---------- 연습 자료

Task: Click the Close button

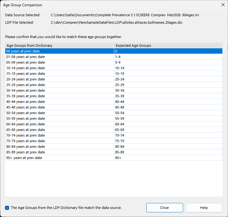Action: (x=164, y=208)
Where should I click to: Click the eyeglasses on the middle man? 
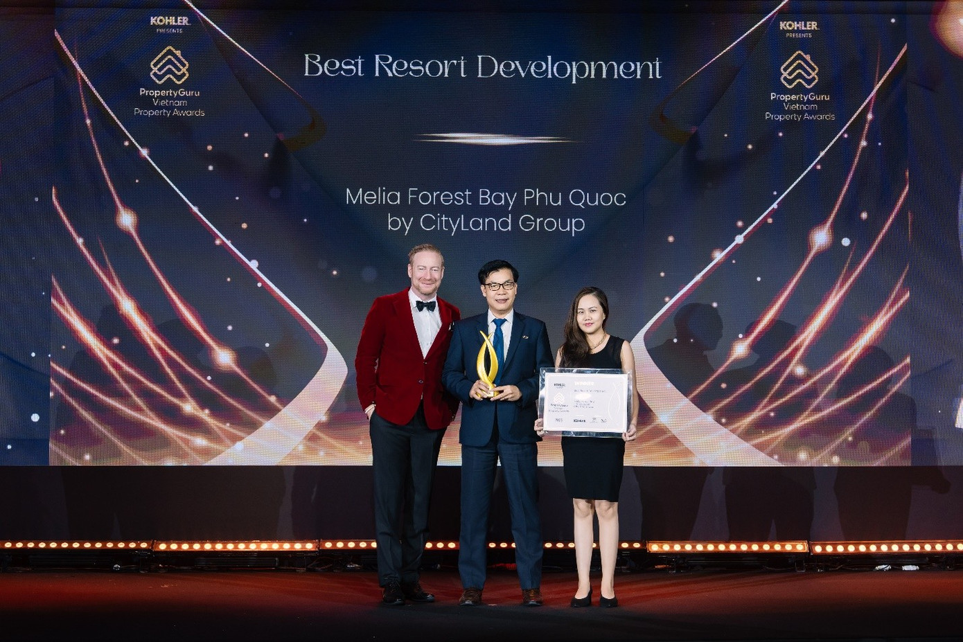tap(500, 285)
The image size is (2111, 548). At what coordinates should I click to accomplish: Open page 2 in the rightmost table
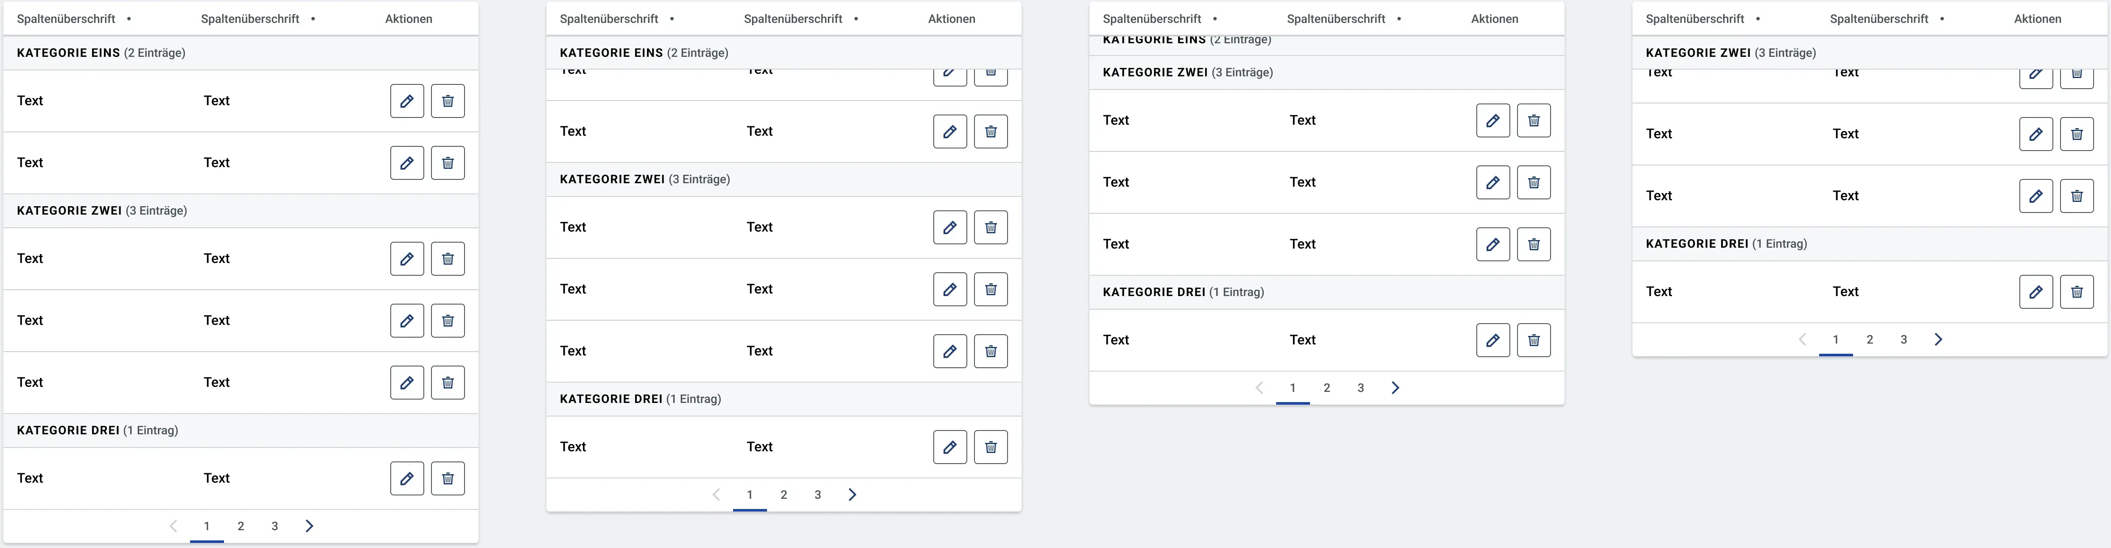coord(1870,339)
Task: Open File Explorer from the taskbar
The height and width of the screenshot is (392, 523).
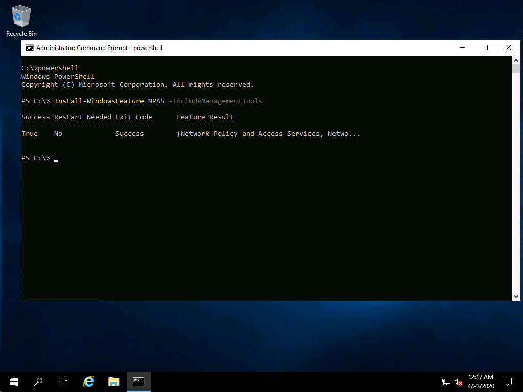Action: point(113,381)
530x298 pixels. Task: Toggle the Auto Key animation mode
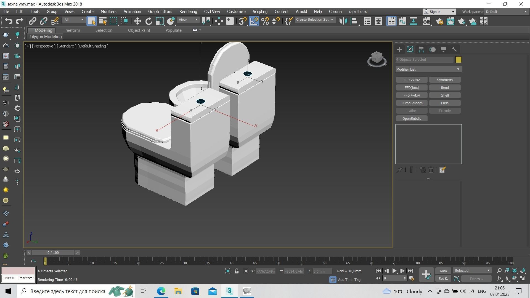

--------------------

■ **수행할 과제**
위의 줄들을 빈 줄은 빼고 모두 번호 목록으로 옮겨 주시겠어요? 그림은 답에 넣지 마세요.

■ **전체 답안**
1. Task: Click the Close button
2. Action: (x=164, y=208)
3. Where should I click to: Click the eyeglasses on the middle man? 
4. tap(500, 285)
5. The image size is (2111, 548). At what coordinates should I click to accomplish: Open page 2 in the rightmost table
6. coord(1870,339)
7. Task: Open File Explorer from the taskbar
8. The height and width of the screenshot is (392, 523).
9. Action: point(113,381)
10. 530x298 pixels. Task: Toggle the Auto Key animation mode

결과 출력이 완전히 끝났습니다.